Plus you get the added benefit of real pumpkin which gives your ordinary pancake a bit of heft making for a hearty breakfast.
Thankfully if you are a beginning cook pancakes are very forgiving. If your batter is too runny you can always add a little more flour. If your pancake batter is too thick, you can add a little more buttermilk and you will be fine.

Serves: 4

  • 1 1/4 cups flour
  • 1 1/2 teaspoons baking powder
  • 1 1/2 tablespoons sugar
  • 1/2 teaspoon salt
  • 1/2 teaspoon baking soda
  • 1/8 cup vegetable oil
  • 1 egg ( slightly beaten )
  • 1 1/2 cups buttermilk ( 1/8 – 1/4 cup more if needed to keep batter thinner )
  • 1/3 cup pureed pumpkin (pumpkin from a can will work)
  • 1 1/2 teaspoons pumpkin pie spice
  • 1 teaspoon vanilla


  1. In a medium sized bowl add flour, baking powder, sugar, salt and baking soda, whisk together with a fork to blend all of the dry ingredients.

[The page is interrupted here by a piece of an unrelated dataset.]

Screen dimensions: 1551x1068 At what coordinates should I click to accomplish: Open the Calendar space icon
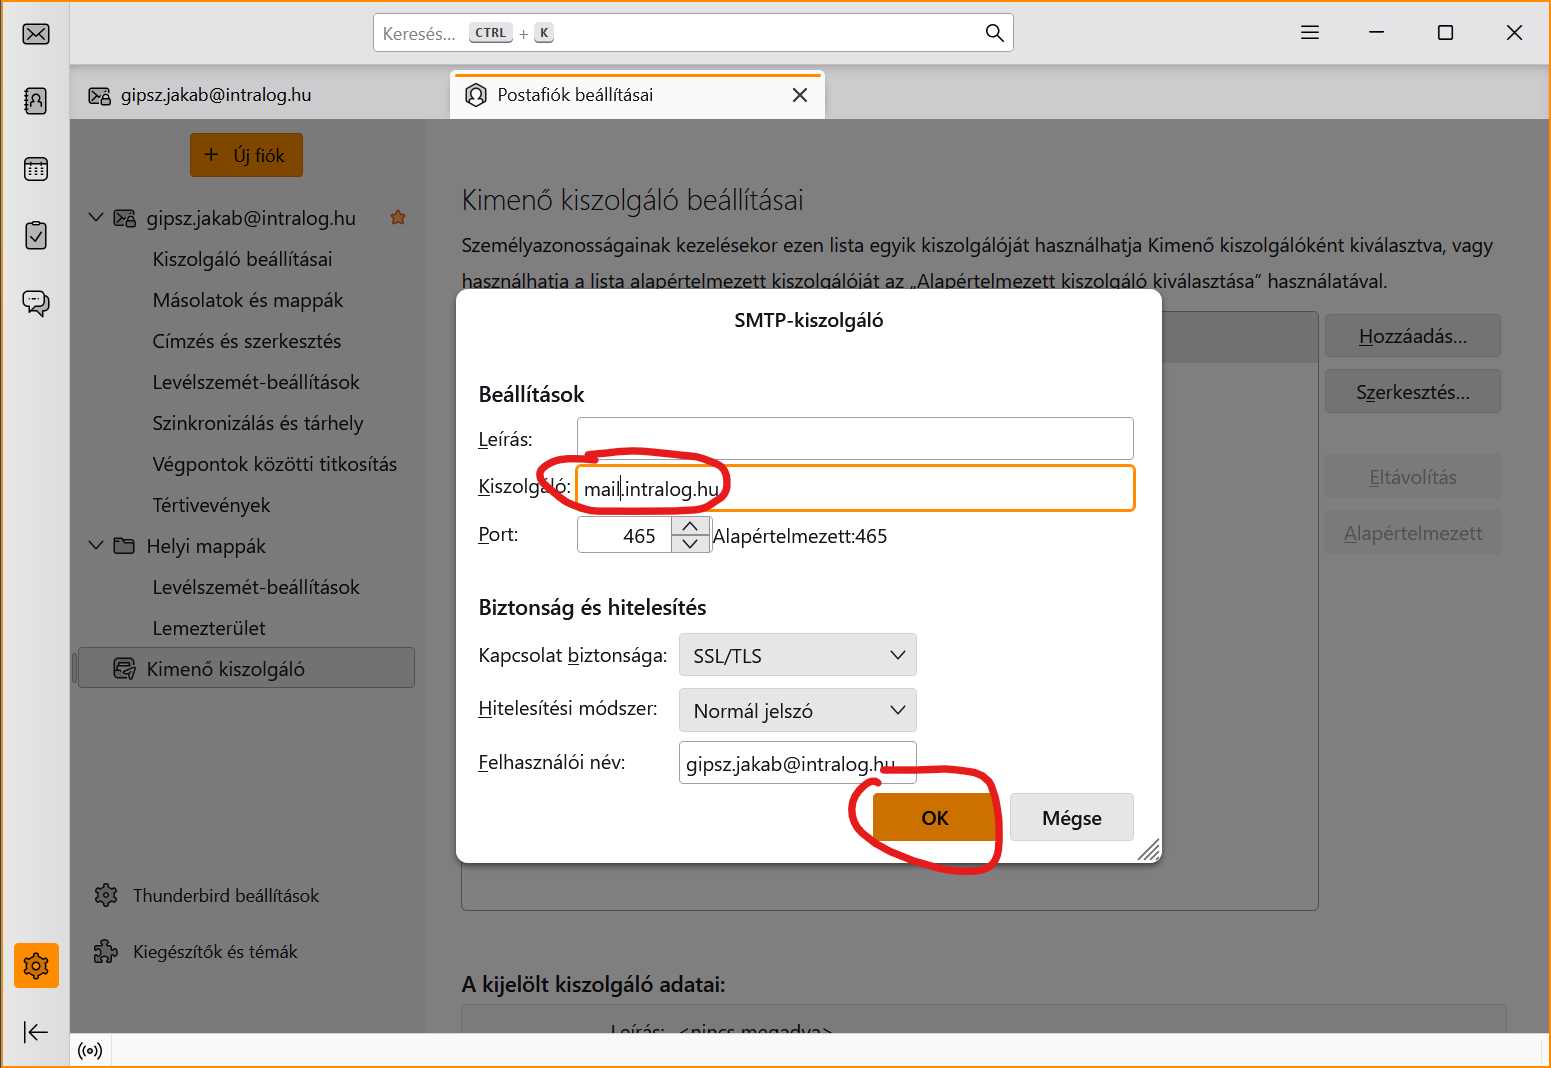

Add vegetable oil, slightly beaten egg, 1 and 1/2 cups of buttermilk and stir until mixture is just well blended. Add pumpkin, vanilla, and pumpkin pie spice and stir until you have a uniform mixture.
  2. Heat a frying pan to a medium heat or use a griddle and heat to 350 degrees. Oil the cooking area slightly with vegetable oil, and then pour batter onto surface. I find about 1/2 cup of batter creates a pancake that is easy to handle. Flip your pancake over when you see the edges of the pancake become dry and small bubbles from on the uncooked side. After pancakes are flipped cook for another minute or two.
  3. Turning pancakes is made much easier if you spray your pancake turner with a non stick spray.
  4. This recipe makes about nine 4″ – 5″ pancakes. Serve warm with your favorite syrup.